Introducing Iframe Integrity: Redefining Payment Page Security for PSPs

At Jscrambler, innovation often starts with a simple conversation, and the story of our latest product, Iframe Integrity, is no different.

It was October 2023, and I was attending the PCI SSC Community Meeting in Dublin. Between presentations and panels, I found myself in conversation with QSAs and PSPs, discussing one of the industry’s emerging challenges: how can small merchants (Level 3 and Level 4) realistically comply with PCI DSS 4.0 requirements 6.4.3 and 11.6.1? Many of these merchants lack the resources, expertise, or even the interest to manage the complexity of script management and security monitoring. Yet, the threat of skimming attacks was more present than ever.

As we shared ideas and concerns over coffee, one suggestion emerged: could Payment Service Providers, Payment Processors, and Ecommerce Gateways (from now on, I'll refer to these as PSPs, to simplify) step in to help, just as they did in previous PCI DSS versions with the introduction of the iframed payment page? But this time, there was a significant catch. Maintaining script inventories and responding to alerts for thousands of merchants would be unmanageable for PSPs.

This challenge became the seed for what would grow into Iframe Integrity.

Understanding the Threat Landscape

We set out with a clear goal: design a solution that requires no involvement from the merchant and that addresses iframe skimming attacks using a risk-based, highly effective approach.

We began by methodically identifying every known attack vector against iframed payment pages — silent skimming, double-entry attacks, iframe hijacking, overlays, fake iframes, fake forms, and function hijacking. Ultimately, these attacks fall into three main categories:

1. Direct interference with the payment iframe, such as iframe hijacking or tampering to redirect it to an attacker-controlled endpoint.

2. Indirect interference, where attackers overlay fake iframes or forms to deceive users or tamper with the payment flow.

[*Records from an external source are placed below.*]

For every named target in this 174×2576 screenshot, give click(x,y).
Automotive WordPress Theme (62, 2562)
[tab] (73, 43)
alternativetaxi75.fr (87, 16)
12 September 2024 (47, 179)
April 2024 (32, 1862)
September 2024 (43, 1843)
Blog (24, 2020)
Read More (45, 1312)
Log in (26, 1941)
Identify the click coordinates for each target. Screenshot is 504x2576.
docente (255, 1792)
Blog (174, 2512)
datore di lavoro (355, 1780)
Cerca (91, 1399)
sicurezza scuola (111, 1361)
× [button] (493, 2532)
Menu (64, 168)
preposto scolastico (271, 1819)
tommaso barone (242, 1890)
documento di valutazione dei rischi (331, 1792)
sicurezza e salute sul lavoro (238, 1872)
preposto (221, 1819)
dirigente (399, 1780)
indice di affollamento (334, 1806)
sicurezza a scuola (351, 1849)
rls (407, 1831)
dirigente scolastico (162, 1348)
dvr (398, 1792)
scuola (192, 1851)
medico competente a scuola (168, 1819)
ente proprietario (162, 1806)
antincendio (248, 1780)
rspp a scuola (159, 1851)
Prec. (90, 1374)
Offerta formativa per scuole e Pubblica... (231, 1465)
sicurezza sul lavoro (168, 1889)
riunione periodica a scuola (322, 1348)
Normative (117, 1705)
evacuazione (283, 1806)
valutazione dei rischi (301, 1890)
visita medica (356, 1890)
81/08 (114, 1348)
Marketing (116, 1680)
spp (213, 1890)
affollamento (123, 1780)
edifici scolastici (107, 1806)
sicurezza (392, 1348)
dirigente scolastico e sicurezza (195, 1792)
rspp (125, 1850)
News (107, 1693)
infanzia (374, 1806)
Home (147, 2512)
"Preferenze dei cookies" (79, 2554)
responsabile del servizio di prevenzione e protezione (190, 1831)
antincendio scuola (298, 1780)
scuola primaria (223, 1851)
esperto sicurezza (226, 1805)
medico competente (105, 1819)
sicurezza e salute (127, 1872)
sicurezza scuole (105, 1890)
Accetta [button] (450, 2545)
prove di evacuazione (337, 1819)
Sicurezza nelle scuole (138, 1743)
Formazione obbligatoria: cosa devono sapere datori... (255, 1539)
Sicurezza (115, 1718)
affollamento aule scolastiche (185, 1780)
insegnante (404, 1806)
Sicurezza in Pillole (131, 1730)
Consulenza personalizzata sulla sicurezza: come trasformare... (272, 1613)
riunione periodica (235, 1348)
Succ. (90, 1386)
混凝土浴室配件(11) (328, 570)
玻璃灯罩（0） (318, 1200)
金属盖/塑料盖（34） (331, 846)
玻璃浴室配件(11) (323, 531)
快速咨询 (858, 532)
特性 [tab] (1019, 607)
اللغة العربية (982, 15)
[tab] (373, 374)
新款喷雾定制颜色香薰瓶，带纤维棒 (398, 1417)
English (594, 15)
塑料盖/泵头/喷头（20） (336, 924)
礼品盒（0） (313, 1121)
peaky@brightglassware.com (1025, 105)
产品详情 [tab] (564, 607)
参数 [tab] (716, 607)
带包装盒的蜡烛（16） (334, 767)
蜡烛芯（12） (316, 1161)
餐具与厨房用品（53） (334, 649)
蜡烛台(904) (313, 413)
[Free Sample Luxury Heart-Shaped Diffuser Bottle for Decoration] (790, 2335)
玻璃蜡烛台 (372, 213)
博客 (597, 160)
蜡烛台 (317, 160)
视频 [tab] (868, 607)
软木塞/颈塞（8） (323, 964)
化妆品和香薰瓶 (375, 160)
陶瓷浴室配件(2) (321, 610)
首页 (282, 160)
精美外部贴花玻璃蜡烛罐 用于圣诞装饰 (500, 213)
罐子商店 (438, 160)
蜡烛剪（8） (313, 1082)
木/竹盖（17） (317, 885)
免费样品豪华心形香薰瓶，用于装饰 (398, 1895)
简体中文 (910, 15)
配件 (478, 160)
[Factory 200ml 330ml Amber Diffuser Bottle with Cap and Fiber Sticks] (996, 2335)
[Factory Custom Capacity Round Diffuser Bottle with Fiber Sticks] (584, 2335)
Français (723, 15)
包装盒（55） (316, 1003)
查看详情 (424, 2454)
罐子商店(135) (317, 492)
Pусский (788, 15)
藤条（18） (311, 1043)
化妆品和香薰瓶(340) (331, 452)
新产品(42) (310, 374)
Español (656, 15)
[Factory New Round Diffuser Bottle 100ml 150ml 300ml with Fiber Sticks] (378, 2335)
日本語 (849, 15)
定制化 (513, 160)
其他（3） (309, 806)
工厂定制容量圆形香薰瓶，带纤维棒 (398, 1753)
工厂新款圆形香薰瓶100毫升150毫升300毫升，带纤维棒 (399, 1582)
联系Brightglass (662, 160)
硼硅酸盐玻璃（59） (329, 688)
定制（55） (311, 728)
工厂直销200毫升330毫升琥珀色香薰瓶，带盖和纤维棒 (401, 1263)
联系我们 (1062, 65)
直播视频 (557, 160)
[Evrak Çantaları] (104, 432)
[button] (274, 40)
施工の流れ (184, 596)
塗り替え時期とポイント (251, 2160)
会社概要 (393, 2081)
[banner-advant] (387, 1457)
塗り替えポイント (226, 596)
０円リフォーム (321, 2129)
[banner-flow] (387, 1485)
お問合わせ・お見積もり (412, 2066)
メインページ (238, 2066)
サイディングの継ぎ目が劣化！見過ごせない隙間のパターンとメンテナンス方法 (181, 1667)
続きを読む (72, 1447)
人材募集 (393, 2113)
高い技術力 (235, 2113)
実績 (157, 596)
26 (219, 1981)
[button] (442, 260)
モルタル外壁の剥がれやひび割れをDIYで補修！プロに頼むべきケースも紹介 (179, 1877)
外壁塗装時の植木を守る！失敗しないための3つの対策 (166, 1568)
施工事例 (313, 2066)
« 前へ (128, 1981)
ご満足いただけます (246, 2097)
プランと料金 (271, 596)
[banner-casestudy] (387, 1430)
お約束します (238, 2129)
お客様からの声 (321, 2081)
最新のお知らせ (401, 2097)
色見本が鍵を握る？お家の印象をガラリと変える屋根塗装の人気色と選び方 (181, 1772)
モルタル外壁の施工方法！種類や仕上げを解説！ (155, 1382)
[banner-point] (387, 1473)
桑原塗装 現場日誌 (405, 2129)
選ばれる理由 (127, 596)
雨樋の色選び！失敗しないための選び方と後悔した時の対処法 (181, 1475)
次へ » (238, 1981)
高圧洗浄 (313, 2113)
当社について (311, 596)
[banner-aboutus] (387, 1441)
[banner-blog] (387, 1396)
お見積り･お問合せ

3. Interference with security controls, attempting to weaken or bypass detection mechanisms through techniques like function hijacking.

Launching Iframe Integrity

Our solution combined the best of Jscrambler’s technology. We leveraged our Webpage Integrity agent with a configuration designed to detect and block any code behavior that could compromise the integrity of the iframe. But we knew this wouldn’t be enough. We also needed Code Integrity to protect privileged scripts, such as the PSP’s script responsible for creating the payment iframe, from tampering and monkey patching. Together, these components formed a robust, multi-layered defense that could meet the intent of 6.4.3 and 11.6.1 without imposing a heavy operational burden on merchants and PSPs.

The product beta was called Armored Iframe, and throughout the past year, we tested and refined it with key industry players while bringing on happy customers.  Then came the industry confirmation: changes to SAQ A eligibility criteria and the clarifications in PCI SSC’s FAQ 1588 that PSPs and PayFacs would need to help their merchants confirm that they are not susceptible to attacks from merchant-side scripts. This is when we knew there would be a momentous shift in the market. This industry shift made it crystal clear that iframe hardening was no longer optional — it was essential.

Today, we are proud to officially launch Iframe Integrity as a core component of the Jscrambler product suite. Iframe Integrity allows PSPs to offer PCI DSS compliance (requirements 6.4.3 and 11.6.1) and SAQ A eligibility to their merchants, shielding their payment pages from sophisticated skimming attacks and ensuring trust and security at every transaction.

Built on Foresight and Expertise

At Jscrambler, we’ve always taken pride in seeing around corners. Before PCI DSS 4.0 even existed, we had already built and launched Webpage Integrity, anticipating that the industry would demand tighter client-side controls. When requirements 6.4.3 and 11.6.1 were introduced, adding a PCI DSS module was a natural extension, validating that we were already ahead of the curve.

The same story repeated itself with Iframe Integrity. Long before SAQ A changes and FAQ 1588 were published, we had already envisioned and built the solution. What started as Armored Iframe is now officially launched as Iframe Integrity — the industry’s first comprehensive iframe hardening product.

This is more than a product launch. It’s another clear demonstration of Jscrambler’s leadership and vision. We don’t just react to changes in the payments and security industry — we anticipate them, build for them, and help shape the future. With Iframe Integrity, we’re once again leading from the front, redefining what security looks like in the web payments ecosystem.